Selected passage below:

Well, call me a downer (you wouldn’t be the first), but I happen to like my writing routine. It reduces the work of figuring out when or how I’m going to chip away at such ambitious goals. It also alleviates the anxiety that NOT ENOUGH IS HAPPENING FOR MY GOALS TO MATERIALIZE.
With that, here’s how I go about keeping one.
Step 1 is have a routine
A routine doesn’t need to be complicated. I pick a day or a time and perhaps a target (minutes logged, words written, until I get to this plot point, until lunch). It can always change. Granted, changing it a lot kinda undermines the whole routine aspect.
My current routine entails waking before five and sneaking downstairs to drink coffee, glorious coffee, eat eggs, and write for 20 minutes. Waking that early might sound freakish, but it works for me right now. I’ve always liked to write first thing in the morning because my evil internal editor is quiet and my brain can noodle more freely.
Lately I appreciate the morning even more because if I don’t rise early, I have no moment or thing just for myself in a given day, because I recently had a baby and have started back at work.
Not everyone is a morning person, or can keep a regular structured time. Even for me, the baby sometimes wakes up early and my time is interrupted. This brings me to point number two.
Be cool when the routine fails
A lot of writers preach “butt in chair,” meaning you must sit and put in the time to write, daily if possible. Obviously I kinda subscribe to this. In large part because I like writing and don’t want to miss a day of it. At this point, it’s become like a meditation for me. It chills me out. It makes me happy. I imagine golf does similar things for some people.
Regardless, I say butt anywhere because I can’t always be in the perfect writing setting. Sometimes it has to happen on my phone while I’m sitting under a sleeping baby. Or, pre-baby—because this applied then too—while I commuted to work on the bus.
Butt anywhere also means the creative process can occur in the shower or on a walk. I often go for walks and wind up sending myself a lot of texts with spontaneous ideas for edits or new pieces.
Shop online
This brings me to a possibly controversial opinion that the creative process is even happening while I mindlessly scroll. Seriously, I’ve noticed that when I get very obsessed with finding some particular article of clothing and can’t stop hunting for the perfect one, ideas seem to get worked out elsewhere in the back of my mind? I think it’s a matter of giving my brain time to rest, which is almost as important as putting it to work.

End of Selected passage.

## Your task
Answer these about the writing-routine post:
1. How many minutes does the writer's current morning routine set aside for writing?
2. Before the baby, where did the writer sometimes write instead of a proper writing setting?
3. What activity does the writer imagine has a similar calming effect on some people?

Information supplied below:

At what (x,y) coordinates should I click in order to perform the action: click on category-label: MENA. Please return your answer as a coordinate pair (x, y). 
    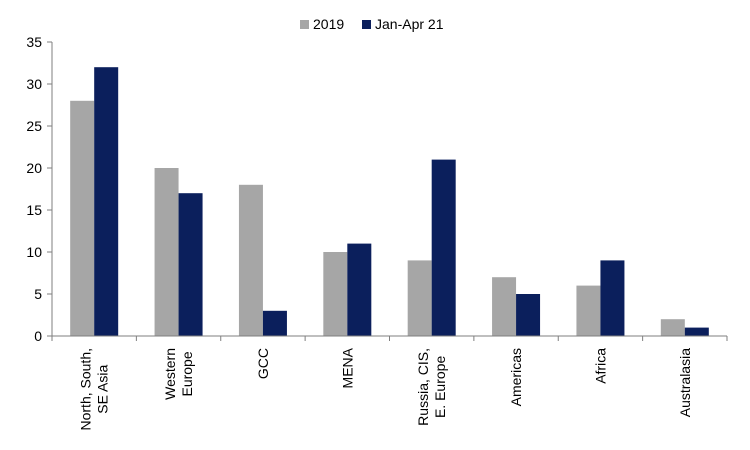
    Looking at the image, I should click on (347, 368).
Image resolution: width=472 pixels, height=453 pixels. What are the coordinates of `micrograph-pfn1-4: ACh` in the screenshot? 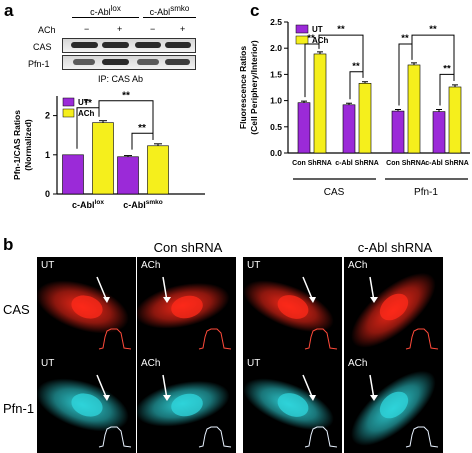 It's located at (394, 404).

End of Information supplied.

## Written answer
1. 20 minutes.
2. On the bus while commuting to work.
3. Golf.